The warmth of desert evening hangs heavy in Mathias Énard’s The Perfume of the Desert (trans. Charlotte Mandell). It reads very physical – words like ‘sticky’ ‘waft’ ‘jasmine’ ‘trembled’. The world is alive for Adrian and Salma, two young lovers, or soon-to-be-lovers, who relax, sun-drenched and smell-drenched, in an oasis as the sun sets.
Adrian was discovering Salma, her skin with its gleam of African wood, shiny and dull at once, with its secret perfume, the way you find cardamom seeds hidden between two white cotton sheets which suddenly fill the air with fragrance. Her sweet languor reminiscent of an autumn date.
Adrian is a touch too educated, it seems, cerebrally attracted to the exoticism of the desert, of the concept of the oasis rather than the place itself, as though he decided to come here because of something he read, not something he felt. Salma wants to luxuriate in the smells and sights and sounds, while Adrian, nervous, tells a story about Theodosius the Myroblite. She agrees to listen, lies back, closes her eyes, and lets the words fall over her. It matters to him, but less to her, exactly what he is saying.
The Perfume of the Desert is a sensual story. It made me want to eat, to walk at dusk with my wife, to smell food cooking, to have sex. It’s a story concerned with place without explicitly locating itself geographically – this is a dream or a mirage, the kind of hours a tourist hopes to experience as they browse through brochures or websites online.

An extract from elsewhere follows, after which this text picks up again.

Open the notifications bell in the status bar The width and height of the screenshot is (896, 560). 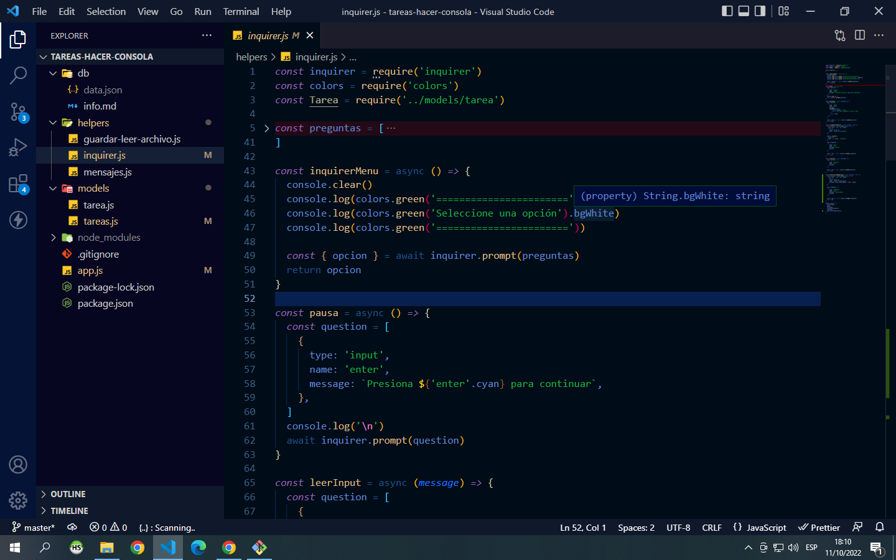tap(879, 527)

Insects throb, we are told. The sky is endless. Adrian’s story melts across the paragraphs, lulling Salma to a satisfied sleep. Sexually satisfied? We aren’t sure, but possibly. Breasts, sweat, naked thighs, liquid skin – the eroticism is clear. Adrian, though described as pompous, has coaxed Salma into succumbing to the gentle caress of his words, his story.
The oasis outlined a very definite border, a precise frontier between earth and sand, fire and water—it unfurled around wells and wove between the low raw-brick houses, the forgotten churches, the mosques raising their minarets like the shafts of date palms; the oasis flowed into lotuses, into slender papyrus with green, pointy stars, into fragile rushes that trembled in the evening breeze; the oasis blossomed from mauve, yellow, pale lily-orange one day to the bold red of Karkadé hibiscus, and smelled by turns of donkey, rubber, death…
The story is located fuzzily in time. It’s most clearly set at noon, but there are references to the evening, to the afternoon, to the morning. Time, it seems, blends together at the oasis, and the important part of life becomes what can be touched and smelled and felt and tasted. Concrete details of thought or intellect are avoided while the skyline, the air, are detailed with close to lascivious dedication.
Adrian’s story of Theodosius blurs into the text, too, reading as skippable for the eye until the fourth to last paragraph of The Perfume of the Desert, when Adrian himself submits and turns his story away from the cerebral and positions it clearly within the physical realm. Salma, here, relaxes fully and falls asleep, and the flies buzz on.